Abstract 1507P
Background
Osteosarcoma (OS) initially metastasing to bone only shows distinct biological features compared to osteosarcoma that initially metastasizes to the lung, which suggests an underlying difference in genomic pathogenetic mechanism. However, related studies are lacking.
Methods
We analyzed whole-exome sequencing (WES) data for 38 metastatic OS patients with different relapse patterns. Multiplex Immunohistochemistry was also applied to investigate the immune- microenvironment. We tried to redefine disease subclassifications for OS based on genetic alterations to guide treatment strategies, and we correlated these genetic profiles with clinical treatment courses and prognosis to elucidate potential evolving cladograms.
Results
We investigated whole-exome sequencing of 12/38 patients with high-grade OS (31.6%) with initial bone metastasis (group A) and 26/38 (68.4%) with initial pulmonary metastasis (group B), of whom 15/38 (39.5%) had paired samples of primary lesions and metastatic lesions for these two cohorts with different relapse patterns. We found that osteosarcoma in group A mainly carries single-nucleotide variations while those in group B mainly exhibits structural variants. Additionally, osteosarcoma in group A displayed better immunogenicity, including a higher tumor mutation burden and neoantigen load and more tertiary lymphoid structures in tumor microenvironment. Table: 1507P
The difference of osteosarcoma patients’ genomic alterations between group A and group B
| Group A | Group B | Statistical method | p value | |
| n (%) | 12 (31.6) | 26 (68.4) | ||
| Genomic type, n (%) | Chi-square | 0.0180a | ||
| SNV | 10 (26.3) | 11 (28.9) | ||
| SV or mixed | 2 (5.3) | 15 (39.5) | ||
| TMB | Wilcoxon | 0.0100a | ||
| Range | 1.1-32.9 | 0-14.2 | ||
| Median (Q1, Q3) | 4.85 (2.75, 11.98) | 2.4 (1.38, 4.45) | ||
| Neoantigen | Wilcoxon | 0.002∗ | ||
| Range | 57-2084 | 0-1539 | ||
| Median (Q1, Q3) | 743 (316.5, 1034.5) | 128.5 (49, 200.5) | ||
| MSI, n (%) | Chi-square | 0.3160 | ||
| MSS | 11 (29.0) | 26 (68.4) | ||
| MSI-H | 1 (2.6) | 0 (0.0) | ||
| HED-status, n (%) | Chi-square | 1.0000 | ||
| Low | 10 (26.3) | 22 (57.9) | ||
| High | 2 (5.3) | 4 (10.5) |
Conclusions
Osteosarcoma with different relapse patterns has distinct genomic landscapes. This study suggests that osteosarcoma with mainly single-nucleotide variations other than structural variants might exhibit biological behavior predisposing toward bone metastases; immunotherapy is a promising therapeutic option for this group of patients.

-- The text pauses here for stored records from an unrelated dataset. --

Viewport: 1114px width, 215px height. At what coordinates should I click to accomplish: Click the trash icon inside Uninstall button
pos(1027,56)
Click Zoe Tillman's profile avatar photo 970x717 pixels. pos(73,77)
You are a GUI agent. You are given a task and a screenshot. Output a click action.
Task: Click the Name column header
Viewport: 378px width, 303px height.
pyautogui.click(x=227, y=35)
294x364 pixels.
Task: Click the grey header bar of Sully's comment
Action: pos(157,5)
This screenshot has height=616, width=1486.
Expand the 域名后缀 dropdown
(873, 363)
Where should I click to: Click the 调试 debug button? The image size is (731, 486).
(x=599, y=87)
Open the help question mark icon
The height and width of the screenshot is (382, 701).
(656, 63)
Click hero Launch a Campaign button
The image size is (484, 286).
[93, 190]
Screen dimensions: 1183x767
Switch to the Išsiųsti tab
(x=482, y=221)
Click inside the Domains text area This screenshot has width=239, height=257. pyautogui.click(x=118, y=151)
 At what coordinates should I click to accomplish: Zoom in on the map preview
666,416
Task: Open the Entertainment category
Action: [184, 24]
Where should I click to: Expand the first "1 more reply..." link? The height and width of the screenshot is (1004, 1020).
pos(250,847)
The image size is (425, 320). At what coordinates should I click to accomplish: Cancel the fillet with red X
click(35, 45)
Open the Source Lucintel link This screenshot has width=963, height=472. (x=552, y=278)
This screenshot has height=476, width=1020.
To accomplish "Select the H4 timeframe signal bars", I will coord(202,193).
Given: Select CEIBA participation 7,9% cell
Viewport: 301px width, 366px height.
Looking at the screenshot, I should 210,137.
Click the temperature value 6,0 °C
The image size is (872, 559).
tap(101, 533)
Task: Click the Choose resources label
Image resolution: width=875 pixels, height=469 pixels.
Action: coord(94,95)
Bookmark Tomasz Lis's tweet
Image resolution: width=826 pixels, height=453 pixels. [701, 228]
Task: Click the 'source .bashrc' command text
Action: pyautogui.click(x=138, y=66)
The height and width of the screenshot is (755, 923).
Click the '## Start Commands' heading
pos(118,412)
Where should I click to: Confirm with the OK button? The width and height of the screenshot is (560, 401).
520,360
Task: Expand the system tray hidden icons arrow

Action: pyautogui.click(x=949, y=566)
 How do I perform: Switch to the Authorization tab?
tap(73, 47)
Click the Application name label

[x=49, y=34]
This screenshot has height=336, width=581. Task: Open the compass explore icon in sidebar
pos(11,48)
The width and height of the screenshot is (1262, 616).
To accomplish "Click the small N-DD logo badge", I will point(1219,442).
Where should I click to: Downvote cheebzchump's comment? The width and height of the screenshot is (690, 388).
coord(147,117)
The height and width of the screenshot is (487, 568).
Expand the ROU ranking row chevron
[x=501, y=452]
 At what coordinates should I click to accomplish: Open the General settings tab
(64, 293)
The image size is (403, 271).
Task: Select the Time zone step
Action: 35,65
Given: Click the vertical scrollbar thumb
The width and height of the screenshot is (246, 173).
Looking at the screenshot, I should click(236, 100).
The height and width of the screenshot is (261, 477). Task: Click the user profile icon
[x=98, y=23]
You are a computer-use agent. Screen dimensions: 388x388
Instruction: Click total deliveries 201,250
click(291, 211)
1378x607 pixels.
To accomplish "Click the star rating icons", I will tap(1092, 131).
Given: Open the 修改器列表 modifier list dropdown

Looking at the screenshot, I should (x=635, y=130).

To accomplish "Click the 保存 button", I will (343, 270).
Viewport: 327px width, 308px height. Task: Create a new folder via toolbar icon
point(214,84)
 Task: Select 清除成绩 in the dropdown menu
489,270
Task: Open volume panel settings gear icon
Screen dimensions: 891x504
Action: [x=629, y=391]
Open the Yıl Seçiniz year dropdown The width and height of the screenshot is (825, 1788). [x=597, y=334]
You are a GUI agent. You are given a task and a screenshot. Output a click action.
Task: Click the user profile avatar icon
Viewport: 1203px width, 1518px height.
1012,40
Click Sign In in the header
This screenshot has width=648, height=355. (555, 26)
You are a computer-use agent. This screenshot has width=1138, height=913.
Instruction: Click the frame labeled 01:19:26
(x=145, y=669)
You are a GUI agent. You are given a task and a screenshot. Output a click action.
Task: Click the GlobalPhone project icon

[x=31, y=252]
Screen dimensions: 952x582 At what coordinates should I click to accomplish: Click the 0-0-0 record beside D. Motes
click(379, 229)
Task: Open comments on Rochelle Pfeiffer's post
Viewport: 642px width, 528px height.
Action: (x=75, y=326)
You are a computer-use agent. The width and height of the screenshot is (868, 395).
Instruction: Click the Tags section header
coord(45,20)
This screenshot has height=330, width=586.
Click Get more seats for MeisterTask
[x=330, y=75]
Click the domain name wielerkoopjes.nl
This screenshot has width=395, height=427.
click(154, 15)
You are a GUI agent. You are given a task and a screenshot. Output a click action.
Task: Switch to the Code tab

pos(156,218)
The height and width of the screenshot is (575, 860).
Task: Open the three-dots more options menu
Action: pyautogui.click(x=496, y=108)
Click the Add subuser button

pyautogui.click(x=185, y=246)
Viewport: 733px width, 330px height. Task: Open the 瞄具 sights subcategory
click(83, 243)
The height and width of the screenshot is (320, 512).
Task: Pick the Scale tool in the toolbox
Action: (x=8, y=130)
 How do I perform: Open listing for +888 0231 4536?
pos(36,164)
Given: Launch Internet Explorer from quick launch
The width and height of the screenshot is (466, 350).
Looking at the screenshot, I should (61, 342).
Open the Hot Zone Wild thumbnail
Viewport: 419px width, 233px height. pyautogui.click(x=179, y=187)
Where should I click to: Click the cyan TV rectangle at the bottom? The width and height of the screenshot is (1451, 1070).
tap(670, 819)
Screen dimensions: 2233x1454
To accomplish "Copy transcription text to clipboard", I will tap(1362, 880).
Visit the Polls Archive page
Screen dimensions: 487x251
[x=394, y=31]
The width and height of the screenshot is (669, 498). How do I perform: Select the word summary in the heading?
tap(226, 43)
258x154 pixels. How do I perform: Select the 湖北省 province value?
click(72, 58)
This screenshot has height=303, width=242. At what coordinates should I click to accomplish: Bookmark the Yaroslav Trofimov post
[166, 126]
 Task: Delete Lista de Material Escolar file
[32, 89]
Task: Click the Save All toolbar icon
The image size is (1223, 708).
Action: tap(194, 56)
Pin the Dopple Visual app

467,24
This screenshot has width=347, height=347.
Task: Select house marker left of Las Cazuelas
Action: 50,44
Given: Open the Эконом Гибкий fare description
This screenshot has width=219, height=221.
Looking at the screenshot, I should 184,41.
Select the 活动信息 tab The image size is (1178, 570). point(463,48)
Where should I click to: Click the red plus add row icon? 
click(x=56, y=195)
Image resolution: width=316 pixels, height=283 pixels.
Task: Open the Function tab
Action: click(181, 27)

Clinical trial identification
This trial was registered in the Medical Ethics Committee of Peking University People’s Hospital on June 25th, 2019 (Institutional Review Board, IRB, number of 2019PHB139-01). NCT03997747.
Editorial acknowledgement
No, we did not have any editorial assistance.
Legal entity responsible for the study
The author.
Funding
Chinese National Natural Science Foundation.
Disclosure
The author has declared no conflicts of interest.